PROBLEM STATEMENT:
Please reproduce the data in its entirety, word for word.

RECORDS TO PROCESS:
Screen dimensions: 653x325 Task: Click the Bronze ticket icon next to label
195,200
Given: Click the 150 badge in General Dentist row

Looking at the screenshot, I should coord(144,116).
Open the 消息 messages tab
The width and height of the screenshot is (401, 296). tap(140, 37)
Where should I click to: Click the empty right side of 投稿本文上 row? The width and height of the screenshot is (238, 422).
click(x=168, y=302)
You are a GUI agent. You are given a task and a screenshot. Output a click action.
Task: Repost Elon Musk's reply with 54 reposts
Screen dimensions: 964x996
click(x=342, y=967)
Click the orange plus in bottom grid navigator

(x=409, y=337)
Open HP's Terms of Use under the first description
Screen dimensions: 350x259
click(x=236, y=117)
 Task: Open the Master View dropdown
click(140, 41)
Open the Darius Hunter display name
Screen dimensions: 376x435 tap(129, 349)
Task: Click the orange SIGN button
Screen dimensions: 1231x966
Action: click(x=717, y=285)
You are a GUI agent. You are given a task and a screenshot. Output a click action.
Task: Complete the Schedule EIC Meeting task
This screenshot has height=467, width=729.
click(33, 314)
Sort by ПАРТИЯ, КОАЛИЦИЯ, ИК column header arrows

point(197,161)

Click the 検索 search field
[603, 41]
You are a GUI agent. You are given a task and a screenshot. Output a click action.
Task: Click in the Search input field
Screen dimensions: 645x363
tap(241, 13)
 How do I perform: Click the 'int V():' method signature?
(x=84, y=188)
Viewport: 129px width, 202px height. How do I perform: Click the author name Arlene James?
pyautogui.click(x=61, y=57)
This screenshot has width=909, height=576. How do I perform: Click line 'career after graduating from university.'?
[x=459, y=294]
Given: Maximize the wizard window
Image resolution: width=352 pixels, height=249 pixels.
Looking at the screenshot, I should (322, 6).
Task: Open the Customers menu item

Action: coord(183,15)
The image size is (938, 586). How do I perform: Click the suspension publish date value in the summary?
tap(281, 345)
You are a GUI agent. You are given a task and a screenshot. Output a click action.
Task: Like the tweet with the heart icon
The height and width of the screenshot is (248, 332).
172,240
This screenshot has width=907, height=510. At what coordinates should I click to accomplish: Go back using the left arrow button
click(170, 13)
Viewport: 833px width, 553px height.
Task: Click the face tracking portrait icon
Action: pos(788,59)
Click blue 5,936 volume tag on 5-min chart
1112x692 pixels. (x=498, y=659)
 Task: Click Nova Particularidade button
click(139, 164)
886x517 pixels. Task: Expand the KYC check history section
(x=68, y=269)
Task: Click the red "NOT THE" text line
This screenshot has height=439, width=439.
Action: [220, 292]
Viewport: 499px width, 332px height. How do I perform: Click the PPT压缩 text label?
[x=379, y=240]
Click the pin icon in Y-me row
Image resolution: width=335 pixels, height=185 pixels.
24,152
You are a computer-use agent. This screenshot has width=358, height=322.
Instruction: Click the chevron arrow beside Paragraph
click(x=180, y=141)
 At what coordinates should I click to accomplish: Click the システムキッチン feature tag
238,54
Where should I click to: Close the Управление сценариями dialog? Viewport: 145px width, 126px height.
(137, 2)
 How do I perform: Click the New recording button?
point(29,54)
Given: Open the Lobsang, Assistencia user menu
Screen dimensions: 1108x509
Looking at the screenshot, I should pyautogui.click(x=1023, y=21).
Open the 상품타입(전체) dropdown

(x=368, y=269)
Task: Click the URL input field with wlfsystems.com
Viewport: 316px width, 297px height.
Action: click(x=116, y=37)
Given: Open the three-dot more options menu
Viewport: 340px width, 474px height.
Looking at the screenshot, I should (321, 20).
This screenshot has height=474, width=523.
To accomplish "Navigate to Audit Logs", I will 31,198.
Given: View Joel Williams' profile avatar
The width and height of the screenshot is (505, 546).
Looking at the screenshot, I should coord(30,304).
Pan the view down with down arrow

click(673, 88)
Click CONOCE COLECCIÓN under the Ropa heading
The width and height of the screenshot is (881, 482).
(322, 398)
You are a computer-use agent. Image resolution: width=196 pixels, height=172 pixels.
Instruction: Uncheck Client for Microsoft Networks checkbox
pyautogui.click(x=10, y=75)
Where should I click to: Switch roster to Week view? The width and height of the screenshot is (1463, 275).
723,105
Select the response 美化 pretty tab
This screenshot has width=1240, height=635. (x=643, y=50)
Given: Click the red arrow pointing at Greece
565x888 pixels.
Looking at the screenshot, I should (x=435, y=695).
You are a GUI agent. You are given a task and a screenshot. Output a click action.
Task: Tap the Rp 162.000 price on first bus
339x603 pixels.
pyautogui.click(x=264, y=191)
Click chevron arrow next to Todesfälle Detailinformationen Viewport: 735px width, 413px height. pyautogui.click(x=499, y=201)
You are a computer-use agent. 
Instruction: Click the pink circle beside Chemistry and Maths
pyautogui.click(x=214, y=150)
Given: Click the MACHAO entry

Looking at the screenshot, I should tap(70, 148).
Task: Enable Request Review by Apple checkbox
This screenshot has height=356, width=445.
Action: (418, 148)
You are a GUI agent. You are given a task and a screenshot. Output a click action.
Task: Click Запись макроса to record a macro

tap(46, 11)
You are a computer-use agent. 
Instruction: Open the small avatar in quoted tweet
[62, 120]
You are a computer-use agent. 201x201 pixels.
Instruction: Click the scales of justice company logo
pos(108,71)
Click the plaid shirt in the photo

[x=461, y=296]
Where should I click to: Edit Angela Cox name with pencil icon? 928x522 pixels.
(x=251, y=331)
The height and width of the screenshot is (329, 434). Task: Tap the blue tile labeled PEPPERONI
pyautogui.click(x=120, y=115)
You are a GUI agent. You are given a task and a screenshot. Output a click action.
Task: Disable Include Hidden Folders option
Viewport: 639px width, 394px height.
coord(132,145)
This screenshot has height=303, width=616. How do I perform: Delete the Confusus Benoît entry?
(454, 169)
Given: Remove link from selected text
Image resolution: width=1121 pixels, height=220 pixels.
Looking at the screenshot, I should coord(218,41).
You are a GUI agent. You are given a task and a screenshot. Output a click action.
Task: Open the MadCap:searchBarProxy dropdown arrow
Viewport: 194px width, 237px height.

RESULT:
Screen dimensions: 653x325 Task: Click the Bronze ticket icon next to label
195,200
Given: Click the 150 badge in General Dentist row

Looking at the screenshot, I should coord(144,116).
Open the 消息 messages tab
The width and height of the screenshot is (401, 296). tap(140, 37)
Where should I click to: Click the empty right side of 投稿本文上 row? The width and height of the screenshot is (238, 422).
click(x=168, y=302)
You are a GUI agent. You are given a task and a screenshot. Output a click action.
Task: Repost Elon Musk's reply with 54 reposts
Screen dimensions: 964x996
click(x=342, y=967)
Click the orange plus in bottom grid navigator

(x=409, y=337)
Open HP's Terms of Use under the first description
Screen dimensions: 350x259
click(x=236, y=117)
 Task: Open the Master View dropdown
click(140, 41)
Open the Darius Hunter display name
Screen dimensions: 376x435 tap(129, 349)
Task: Click the orange SIGN button
Screen dimensions: 1231x966
Action: click(x=717, y=285)
You are a GUI agent. You are given a task and a screenshot. Output a click action.
Task: Complete the Schedule EIC Meeting task
This screenshot has height=467, width=729.
click(33, 314)
Sort by ПАРТИЯ, КОАЛИЦИЯ, ИК column header arrows

point(197,161)

Click the 検索 search field
[603, 41]
You are a GUI agent. You are given a task and a screenshot. Output a click action.
Task: Click in the Search input field
Screen dimensions: 645x363
tap(241, 13)
 How do I perform: Click the 'int V():' method signature?
(x=84, y=188)
Viewport: 129px width, 202px height. How do I perform: Click the author name Arlene James?
pyautogui.click(x=61, y=57)
This screenshot has width=909, height=576. How do I perform: Click line 'career after graduating from university.'?
[x=459, y=294]
Given: Maximize the wizard window
Image resolution: width=352 pixels, height=249 pixels.
Looking at the screenshot, I should (322, 6).
Task: Open the Customers menu item

Action: coord(183,15)
The image size is (938, 586). How do I perform: Click the suspension publish date value in the summary?
tap(281, 345)
You are a GUI agent. You are given a task and a screenshot. Output a click action.
Task: Like the tweet with the heart icon
The height and width of the screenshot is (248, 332).
172,240
This screenshot has width=907, height=510. At what coordinates should I click to accomplish: Go back using the left arrow button
click(170, 13)
Viewport: 833px width, 553px height.
Task: Click the face tracking portrait icon
Action: pos(788,59)
Click blue 5,936 volume tag on 5-min chart
1112x692 pixels. (x=498, y=659)
 Task: Click Nova Particularidade button
click(139, 164)
886x517 pixels. Task: Expand the KYC check history section
(x=68, y=269)
Task: Click the red "NOT THE" text line
This screenshot has height=439, width=439.
Action: [220, 292]
Viewport: 499px width, 332px height. How do I perform: Click the PPT压缩 text label?
[x=379, y=240]
Click the pin icon in Y-me row
Image resolution: width=335 pixels, height=185 pixels.
24,152
You are a computer-use agent. This screenshot has width=358, height=322.
Instruction: Click the chevron arrow beside Paragraph
click(x=180, y=141)
 At what coordinates should I click to accomplish: Click the システムキッチン feature tag
238,54
Where should I click to: Close the Управление сценариями dialog? Viewport: 145px width, 126px height.
(137, 2)
 How do I perform: Click the New recording button?
point(29,54)
Given: Open the Lobsang, Assistencia user menu
Screen dimensions: 1108x509
Looking at the screenshot, I should pyautogui.click(x=1023, y=21).
Open the 상품타입(전체) dropdown

(x=368, y=269)
Task: Click the URL input field with wlfsystems.com
Viewport: 316px width, 297px height.
Action: click(x=116, y=37)
Given: Open the three-dot more options menu
Viewport: 340px width, 474px height.
Looking at the screenshot, I should (321, 20).
This screenshot has height=474, width=523.
To accomplish "Navigate to Audit Logs", I will 31,198.
Given: View Joel Williams' profile avatar
The width and height of the screenshot is (505, 546).
Looking at the screenshot, I should coord(30,304).
Pan the view down with down arrow

click(673, 88)
Click CONOCE COLECCIÓN under the Ropa heading
The width and height of the screenshot is (881, 482).
(322, 398)
You are a computer-use agent. Image resolution: width=196 pixels, height=172 pixels.
Instruction: Uncheck Client for Microsoft Networks checkbox
pyautogui.click(x=10, y=75)
Where should I click to: Switch roster to Week view? The width and height of the screenshot is (1463, 275).
723,105
Select the response 美化 pretty tab
This screenshot has width=1240, height=635. (x=643, y=50)
Given: Click the red arrow pointing at Greece
565x888 pixels.
Looking at the screenshot, I should (x=435, y=695).
You are a GUI agent. You are given a task and a screenshot. Output a click action.
Task: Tap the Rp 162.000 price on first bus
339x603 pixels.
pyautogui.click(x=264, y=191)
Click chevron arrow next to Todesfälle Detailinformationen Viewport: 735px width, 413px height. pyautogui.click(x=499, y=201)
You are a computer-use agent. 
Instruction: Click the pink circle beside Chemistry and Maths
pyautogui.click(x=214, y=150)
Given: Click the MACHAO entry

Looking at the screenshot, I should tap(70, 148).
Task: Enable Request Review by Apple checkbox
This screenshot has height=356, width=445.
Action: (418, 148)
You are a GUI agent. You are given a task and a screenshot. Output a click action.
Task: Click Запись макроса to record a macro

tap(46, 11)
You are a computer-use agent. 
Instruction: Open the small avatar in quoted tweet
[62, 120]
You are a computer-use agent. 201x201 pixels.
Instruction: Click the scales of justice company logo
pos(108,71)
Click the plaid shirt in the photo

[x=461, y=296]
Where should I click to: Edit Angela Cox name with pencil icon? 928x522 pixels.
(x=251, y=331)
The height and width of the screenshot is (329, 434). Task: Tap the blue tile labeled PEPPERONI
pyautogui.click(x=120, y=115)
You are a GUI agent. You are given a task and a screenshot. Output a click action.
Task: Disable Include Hidden Folders option
Viewport: 639px width, 394px height.
coord(132,145)
This screenshot has height=303, width=616. How do I perform: Delete the Confusus Benoît entry?
(454, 169)
Given: Remove link from selected text
Image resolution: width=1121 pixels, height=220 pixels.
Looking at the screenshot, I should coord(218,41).
You are a GUI agent. You are given a task and a screenshot. Output a click action.
Task: Open the MadCap:searchBarProxy dropdown arrow
Viewport: 194px width, 237px height.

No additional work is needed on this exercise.